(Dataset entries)
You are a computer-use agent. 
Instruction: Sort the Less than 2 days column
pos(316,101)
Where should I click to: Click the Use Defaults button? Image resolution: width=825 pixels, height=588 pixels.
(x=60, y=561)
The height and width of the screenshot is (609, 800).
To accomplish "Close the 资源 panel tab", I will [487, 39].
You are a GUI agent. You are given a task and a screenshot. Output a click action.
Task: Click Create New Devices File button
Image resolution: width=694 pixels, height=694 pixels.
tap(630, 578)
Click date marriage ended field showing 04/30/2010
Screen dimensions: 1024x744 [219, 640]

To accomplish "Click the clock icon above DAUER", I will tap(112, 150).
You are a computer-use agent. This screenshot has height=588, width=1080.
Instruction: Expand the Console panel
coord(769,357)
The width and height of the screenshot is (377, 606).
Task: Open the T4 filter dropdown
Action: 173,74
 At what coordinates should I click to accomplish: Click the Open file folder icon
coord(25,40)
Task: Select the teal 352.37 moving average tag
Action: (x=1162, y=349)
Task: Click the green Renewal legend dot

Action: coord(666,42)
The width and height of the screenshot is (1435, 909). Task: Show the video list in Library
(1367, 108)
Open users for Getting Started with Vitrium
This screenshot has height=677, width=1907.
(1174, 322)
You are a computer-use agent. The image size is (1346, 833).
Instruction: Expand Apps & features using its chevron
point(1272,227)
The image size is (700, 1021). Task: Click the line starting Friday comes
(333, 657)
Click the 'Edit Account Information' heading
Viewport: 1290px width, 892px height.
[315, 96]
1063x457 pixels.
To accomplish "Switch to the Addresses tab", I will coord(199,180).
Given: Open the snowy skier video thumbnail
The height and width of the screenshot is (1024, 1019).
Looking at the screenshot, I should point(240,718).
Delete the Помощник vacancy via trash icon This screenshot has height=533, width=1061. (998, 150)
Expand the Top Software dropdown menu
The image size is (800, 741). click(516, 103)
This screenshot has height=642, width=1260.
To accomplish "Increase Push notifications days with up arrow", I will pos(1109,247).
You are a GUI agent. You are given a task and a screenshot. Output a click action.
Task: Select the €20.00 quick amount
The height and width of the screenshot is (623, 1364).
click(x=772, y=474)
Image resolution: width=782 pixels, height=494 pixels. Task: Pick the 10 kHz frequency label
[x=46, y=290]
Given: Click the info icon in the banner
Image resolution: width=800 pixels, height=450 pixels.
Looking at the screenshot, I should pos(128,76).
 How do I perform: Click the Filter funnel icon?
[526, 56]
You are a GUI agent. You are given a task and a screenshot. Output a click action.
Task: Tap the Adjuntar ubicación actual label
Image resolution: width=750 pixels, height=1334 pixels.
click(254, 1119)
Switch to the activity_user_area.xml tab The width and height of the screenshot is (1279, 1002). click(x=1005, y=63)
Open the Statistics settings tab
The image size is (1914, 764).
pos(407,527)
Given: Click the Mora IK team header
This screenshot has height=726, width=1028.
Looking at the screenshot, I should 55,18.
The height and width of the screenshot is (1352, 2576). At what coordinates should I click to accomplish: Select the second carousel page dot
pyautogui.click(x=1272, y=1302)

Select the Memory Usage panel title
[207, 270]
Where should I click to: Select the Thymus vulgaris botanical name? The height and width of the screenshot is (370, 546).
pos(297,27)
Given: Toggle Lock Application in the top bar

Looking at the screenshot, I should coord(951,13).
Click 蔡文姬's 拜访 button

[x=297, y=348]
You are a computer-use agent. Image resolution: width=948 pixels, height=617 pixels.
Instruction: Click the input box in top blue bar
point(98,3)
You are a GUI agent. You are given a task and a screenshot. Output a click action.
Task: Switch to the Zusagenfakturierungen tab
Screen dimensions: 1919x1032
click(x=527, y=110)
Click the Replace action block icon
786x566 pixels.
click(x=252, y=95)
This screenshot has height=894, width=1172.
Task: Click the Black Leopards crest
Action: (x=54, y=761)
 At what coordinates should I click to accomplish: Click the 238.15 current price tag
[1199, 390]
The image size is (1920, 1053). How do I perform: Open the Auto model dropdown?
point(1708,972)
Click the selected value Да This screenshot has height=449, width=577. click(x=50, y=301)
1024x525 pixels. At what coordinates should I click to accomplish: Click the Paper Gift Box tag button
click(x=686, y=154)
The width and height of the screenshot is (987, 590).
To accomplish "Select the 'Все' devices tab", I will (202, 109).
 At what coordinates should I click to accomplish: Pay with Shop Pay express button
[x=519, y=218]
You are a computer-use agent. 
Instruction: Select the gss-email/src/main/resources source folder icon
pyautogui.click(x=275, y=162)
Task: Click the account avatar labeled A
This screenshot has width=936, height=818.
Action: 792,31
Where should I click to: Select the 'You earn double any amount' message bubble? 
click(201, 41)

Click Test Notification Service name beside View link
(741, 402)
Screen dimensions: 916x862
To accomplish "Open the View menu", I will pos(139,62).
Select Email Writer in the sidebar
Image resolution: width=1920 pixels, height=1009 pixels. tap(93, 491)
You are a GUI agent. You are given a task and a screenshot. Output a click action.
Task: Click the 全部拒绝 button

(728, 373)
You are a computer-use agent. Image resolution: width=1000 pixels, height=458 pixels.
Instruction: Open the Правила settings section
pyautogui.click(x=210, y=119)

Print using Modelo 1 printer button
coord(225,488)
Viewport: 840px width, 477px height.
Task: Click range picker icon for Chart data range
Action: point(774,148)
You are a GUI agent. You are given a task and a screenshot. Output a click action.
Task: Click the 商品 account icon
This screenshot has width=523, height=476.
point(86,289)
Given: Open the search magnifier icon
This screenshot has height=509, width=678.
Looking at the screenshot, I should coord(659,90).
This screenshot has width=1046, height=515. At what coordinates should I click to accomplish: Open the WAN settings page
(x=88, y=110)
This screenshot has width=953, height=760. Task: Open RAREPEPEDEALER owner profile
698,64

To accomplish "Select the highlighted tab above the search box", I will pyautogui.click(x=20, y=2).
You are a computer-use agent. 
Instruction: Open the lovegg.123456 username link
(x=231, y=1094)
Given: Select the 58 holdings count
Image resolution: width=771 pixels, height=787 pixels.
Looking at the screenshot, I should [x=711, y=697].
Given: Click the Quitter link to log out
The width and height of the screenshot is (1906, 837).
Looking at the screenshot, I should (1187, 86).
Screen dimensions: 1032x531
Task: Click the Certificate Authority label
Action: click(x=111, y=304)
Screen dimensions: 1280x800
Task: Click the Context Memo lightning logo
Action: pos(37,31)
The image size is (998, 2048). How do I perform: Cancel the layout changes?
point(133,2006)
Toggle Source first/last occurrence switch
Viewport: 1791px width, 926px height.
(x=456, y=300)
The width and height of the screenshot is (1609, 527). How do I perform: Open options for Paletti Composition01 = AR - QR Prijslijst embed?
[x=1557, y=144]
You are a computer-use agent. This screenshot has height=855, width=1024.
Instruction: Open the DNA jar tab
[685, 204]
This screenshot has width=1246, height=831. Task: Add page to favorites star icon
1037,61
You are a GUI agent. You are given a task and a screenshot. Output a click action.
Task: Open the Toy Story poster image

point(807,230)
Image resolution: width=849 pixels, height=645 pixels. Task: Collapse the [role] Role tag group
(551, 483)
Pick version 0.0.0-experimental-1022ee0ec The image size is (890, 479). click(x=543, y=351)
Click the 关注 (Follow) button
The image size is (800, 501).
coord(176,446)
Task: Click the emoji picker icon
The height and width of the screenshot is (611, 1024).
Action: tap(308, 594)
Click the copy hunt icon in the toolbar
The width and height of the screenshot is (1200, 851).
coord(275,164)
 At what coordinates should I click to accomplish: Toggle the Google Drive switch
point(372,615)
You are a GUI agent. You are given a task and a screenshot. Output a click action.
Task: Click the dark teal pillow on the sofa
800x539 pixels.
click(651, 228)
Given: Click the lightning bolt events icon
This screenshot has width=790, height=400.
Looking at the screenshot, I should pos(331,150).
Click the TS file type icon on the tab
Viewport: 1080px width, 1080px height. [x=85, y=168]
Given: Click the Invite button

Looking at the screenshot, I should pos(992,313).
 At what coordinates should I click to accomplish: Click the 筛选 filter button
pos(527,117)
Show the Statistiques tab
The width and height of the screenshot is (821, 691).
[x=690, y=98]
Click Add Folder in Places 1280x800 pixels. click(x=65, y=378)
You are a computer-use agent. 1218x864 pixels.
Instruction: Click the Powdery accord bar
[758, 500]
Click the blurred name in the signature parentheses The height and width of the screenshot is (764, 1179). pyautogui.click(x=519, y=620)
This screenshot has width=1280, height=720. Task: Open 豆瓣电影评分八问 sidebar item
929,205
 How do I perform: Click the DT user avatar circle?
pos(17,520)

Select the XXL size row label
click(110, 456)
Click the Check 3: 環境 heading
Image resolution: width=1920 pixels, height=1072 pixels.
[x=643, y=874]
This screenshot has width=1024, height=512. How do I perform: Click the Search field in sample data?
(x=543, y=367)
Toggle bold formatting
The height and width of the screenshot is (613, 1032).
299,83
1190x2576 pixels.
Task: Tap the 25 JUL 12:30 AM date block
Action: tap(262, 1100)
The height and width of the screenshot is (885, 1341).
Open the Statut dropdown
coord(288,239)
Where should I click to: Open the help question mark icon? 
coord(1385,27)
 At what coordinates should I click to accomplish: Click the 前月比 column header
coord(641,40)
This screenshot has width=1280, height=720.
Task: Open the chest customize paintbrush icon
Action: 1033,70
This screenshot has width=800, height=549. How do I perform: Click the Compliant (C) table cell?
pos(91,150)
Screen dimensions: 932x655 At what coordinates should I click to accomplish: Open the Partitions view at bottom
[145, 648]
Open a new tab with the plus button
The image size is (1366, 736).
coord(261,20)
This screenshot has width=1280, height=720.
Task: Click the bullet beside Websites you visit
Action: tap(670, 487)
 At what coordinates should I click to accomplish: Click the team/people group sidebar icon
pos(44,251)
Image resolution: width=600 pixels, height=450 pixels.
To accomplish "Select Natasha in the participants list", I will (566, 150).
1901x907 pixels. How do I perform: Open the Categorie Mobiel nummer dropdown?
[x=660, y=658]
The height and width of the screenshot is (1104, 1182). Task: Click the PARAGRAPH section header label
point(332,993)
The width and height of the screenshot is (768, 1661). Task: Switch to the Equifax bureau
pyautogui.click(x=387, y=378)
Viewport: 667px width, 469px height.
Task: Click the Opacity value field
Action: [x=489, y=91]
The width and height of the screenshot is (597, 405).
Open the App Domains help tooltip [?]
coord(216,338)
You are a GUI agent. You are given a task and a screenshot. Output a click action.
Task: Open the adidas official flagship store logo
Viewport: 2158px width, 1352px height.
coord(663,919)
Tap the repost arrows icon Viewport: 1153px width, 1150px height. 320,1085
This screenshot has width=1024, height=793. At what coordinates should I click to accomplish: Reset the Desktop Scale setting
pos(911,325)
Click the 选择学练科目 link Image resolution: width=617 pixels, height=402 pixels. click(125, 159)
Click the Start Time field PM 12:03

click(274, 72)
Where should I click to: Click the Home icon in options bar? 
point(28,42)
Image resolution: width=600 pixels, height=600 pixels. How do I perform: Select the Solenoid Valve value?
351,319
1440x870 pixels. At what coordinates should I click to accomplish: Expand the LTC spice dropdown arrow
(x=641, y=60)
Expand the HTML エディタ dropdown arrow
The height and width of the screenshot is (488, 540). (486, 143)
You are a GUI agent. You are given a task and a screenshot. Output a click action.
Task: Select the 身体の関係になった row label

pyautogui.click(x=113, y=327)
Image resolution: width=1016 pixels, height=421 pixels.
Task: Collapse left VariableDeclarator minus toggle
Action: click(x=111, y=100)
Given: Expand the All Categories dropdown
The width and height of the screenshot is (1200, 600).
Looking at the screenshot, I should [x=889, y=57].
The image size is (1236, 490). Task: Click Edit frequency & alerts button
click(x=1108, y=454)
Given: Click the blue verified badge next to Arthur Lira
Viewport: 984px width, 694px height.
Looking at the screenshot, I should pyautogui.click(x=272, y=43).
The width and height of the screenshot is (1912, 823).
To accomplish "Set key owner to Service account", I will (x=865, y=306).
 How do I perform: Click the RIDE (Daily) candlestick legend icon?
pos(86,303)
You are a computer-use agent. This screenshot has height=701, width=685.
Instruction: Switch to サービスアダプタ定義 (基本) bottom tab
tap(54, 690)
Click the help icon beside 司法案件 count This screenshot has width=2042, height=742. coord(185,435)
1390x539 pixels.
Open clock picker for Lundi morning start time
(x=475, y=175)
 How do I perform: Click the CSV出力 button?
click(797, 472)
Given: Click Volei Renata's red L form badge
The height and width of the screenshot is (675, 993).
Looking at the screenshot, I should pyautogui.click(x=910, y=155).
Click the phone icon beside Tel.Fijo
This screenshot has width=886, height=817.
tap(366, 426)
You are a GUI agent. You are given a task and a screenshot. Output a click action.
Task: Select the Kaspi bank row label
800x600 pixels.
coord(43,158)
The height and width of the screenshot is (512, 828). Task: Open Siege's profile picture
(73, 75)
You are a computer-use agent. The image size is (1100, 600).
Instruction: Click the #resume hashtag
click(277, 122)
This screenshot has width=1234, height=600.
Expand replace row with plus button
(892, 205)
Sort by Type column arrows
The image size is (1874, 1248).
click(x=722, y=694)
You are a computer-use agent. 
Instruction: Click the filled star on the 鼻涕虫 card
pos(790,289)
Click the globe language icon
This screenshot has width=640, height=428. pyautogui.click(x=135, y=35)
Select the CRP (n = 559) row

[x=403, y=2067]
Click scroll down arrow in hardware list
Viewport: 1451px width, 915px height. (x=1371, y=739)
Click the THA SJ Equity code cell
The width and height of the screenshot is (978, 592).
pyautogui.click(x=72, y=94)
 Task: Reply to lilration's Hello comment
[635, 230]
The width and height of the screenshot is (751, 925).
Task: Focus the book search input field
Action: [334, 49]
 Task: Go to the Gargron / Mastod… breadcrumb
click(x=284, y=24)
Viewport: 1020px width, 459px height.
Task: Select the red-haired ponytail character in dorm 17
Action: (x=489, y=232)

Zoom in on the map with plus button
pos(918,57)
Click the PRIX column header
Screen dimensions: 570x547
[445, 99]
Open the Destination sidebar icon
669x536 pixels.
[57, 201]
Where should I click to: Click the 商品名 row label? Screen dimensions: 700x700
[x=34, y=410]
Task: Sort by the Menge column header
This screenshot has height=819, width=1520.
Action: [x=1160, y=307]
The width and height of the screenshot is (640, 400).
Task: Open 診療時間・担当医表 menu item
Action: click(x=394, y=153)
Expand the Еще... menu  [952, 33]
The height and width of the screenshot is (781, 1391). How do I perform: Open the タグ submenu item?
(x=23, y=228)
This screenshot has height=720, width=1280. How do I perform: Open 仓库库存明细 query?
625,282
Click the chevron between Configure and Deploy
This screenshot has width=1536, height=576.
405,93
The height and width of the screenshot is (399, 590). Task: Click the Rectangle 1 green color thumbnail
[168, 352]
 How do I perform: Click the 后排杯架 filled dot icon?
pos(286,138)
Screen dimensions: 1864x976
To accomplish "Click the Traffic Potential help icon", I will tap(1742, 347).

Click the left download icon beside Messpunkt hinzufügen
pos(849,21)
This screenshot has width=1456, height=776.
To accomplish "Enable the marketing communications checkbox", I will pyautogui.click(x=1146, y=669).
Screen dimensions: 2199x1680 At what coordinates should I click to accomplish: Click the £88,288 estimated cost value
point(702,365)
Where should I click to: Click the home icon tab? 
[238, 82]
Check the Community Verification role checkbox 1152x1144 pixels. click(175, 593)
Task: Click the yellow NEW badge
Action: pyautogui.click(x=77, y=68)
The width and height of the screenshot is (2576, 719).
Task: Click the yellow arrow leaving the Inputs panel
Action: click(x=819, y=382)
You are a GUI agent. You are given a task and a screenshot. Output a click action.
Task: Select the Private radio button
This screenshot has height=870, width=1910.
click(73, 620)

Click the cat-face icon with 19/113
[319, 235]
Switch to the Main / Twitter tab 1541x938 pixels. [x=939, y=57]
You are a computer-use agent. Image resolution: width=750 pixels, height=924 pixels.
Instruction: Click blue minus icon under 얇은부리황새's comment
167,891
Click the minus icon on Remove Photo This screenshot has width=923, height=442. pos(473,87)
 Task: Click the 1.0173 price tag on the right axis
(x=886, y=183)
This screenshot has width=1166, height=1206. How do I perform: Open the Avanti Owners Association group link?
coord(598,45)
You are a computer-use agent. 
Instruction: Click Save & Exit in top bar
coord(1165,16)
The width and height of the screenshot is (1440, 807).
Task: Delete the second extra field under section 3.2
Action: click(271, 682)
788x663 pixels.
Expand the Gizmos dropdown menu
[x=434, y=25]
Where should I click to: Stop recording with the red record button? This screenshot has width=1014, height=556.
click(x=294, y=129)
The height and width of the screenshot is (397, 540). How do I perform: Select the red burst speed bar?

» PROBLEM REQUIREMENTS
Search the records for the word "will", then list every line that has it.

» OUTPUT FOR THIS EXERCISE
To accomplish "Close the 资源 panel tab", I will [487, 39].
To accomplish "Click the clock icon above DAUER", I will tap(112, 150).
To accomplish "Switch to the Addresses tab", I will coord(199,180).
To accomplish "Increase Push notifications days with up arrow", I will pos(1109,247).
To accomplish "Select the 'Все' devices tab", I will (202, 109).
To accomplish "Open the View menu", I will pos(139,62).
To accomplish "Select the highlighted tab above the search box", I will pyautogui.click(x=20, y=2).
To accomplish "Select Natasha in the participants list", I will (566, 150).
To accomplish "Set key owner to Service account", I will (x=865, y=306).
To accomplish "Click the Traffic Potential help icon", I will tap(1742, 347).
To accomplish "Enable the marketing communications checkbox", I will pyautogui.click(x=1146, y=669).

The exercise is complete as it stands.